Happy Savings

"See this piggy bank. Incubate the habit of Savings. A penny saved is a penny earned."







Other Mutual Fund Types

 

1. Index Funds/Exchange Traded Fund: An open-ended scheme replicating/tracking a specific index. This minimum investment in securities of a particular index is 95 percent of total assets.

2. Fund of Funds (Overseas/Domestic): An open-ended fund of fund scheme investing in an underlying fund. The minimum investment in the underlying fund is 95 percent of total assets.

3. Fixed Maturity Plans: are a kind of close-ended debt fund where the duration of the investment portfolio is closely aligned to the maturity of the scheme. Being close-ended schemes, post NFO (New Fund Offer), you cannot invest in these schemes.

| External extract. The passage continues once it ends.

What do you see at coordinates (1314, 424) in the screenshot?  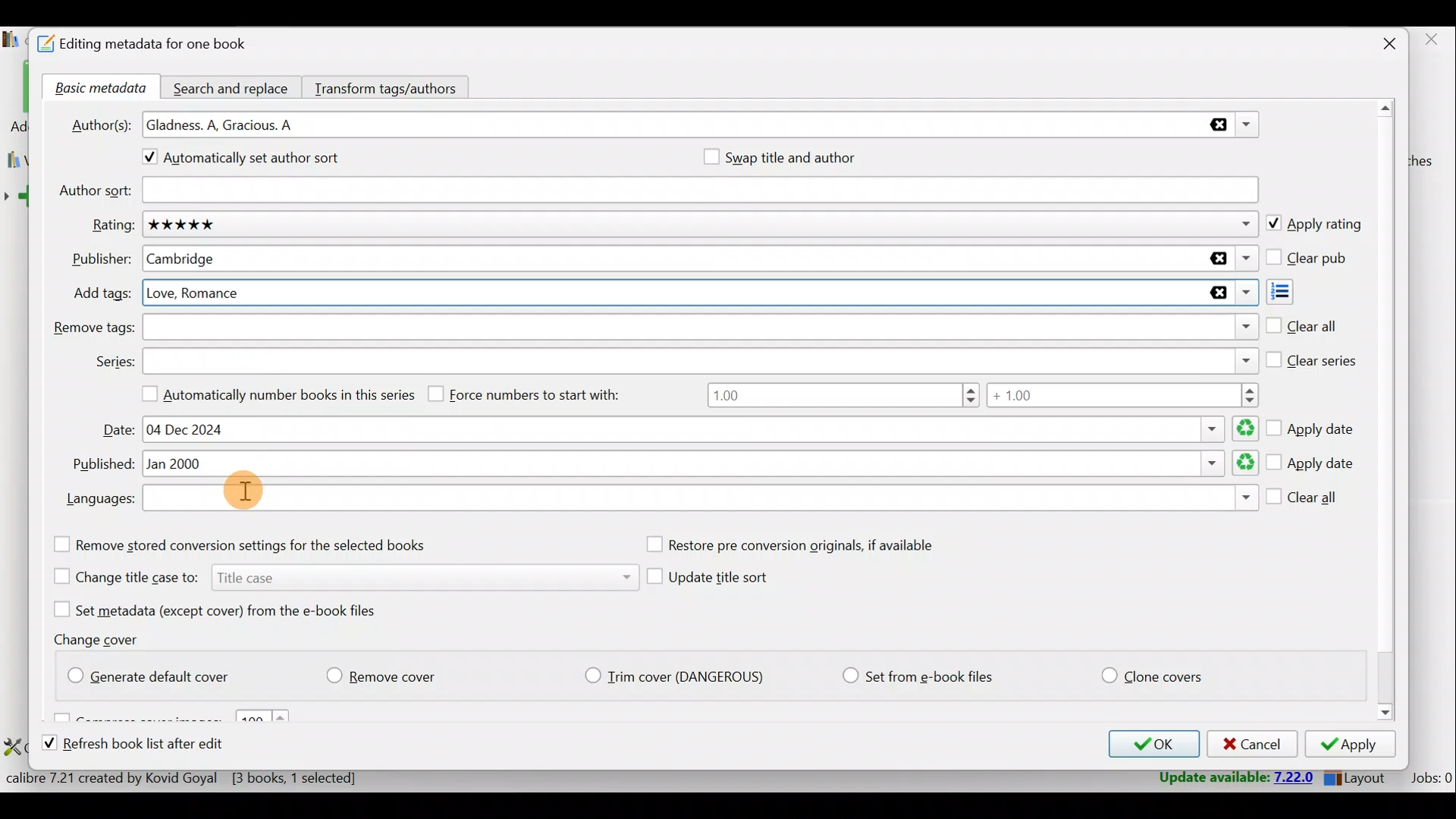 I see `Apply date` at bounding box center [1314, 424].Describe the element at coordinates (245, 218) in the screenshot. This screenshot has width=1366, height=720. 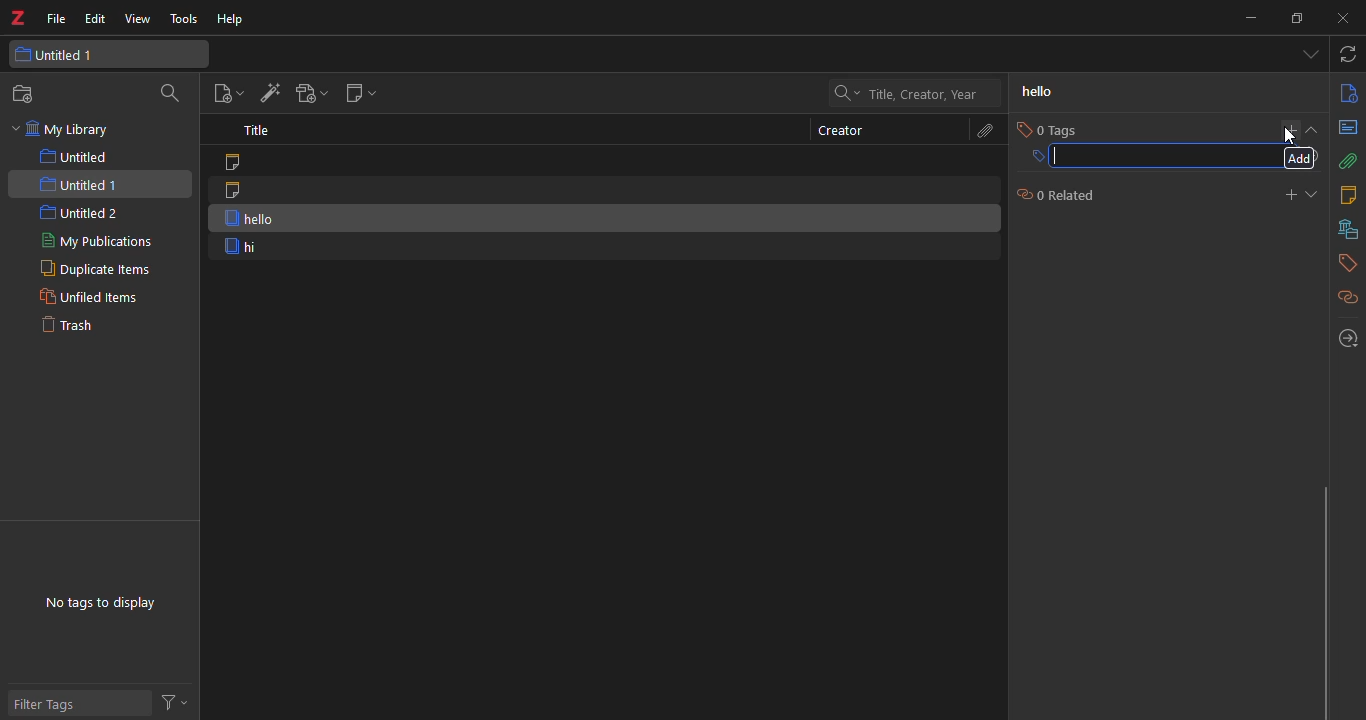
I see `hello` at that location.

4. Capital Protection Oriented Funds: are closed-end hybrids funds. In these types of funds, the exposure to equity is typically taken through the equity derivatives market. The portfolio is structured in such a way, that a portion of the principal amount is invested in debt instruments so that it grows to the principal amount over the term of the fund. For example, Rs.90 may be invested for 3 years to grow into Rs.100 at maturity. This provides protection to the capital invested. The remaining portion of the original amount is invested in equity derivatives to earn higher returns.

5. International REITs: A fund that invests in Real Estate Investment Trusts abroad. Thus gives an exposure to the investor both to international funds plus the commercial real estate sector.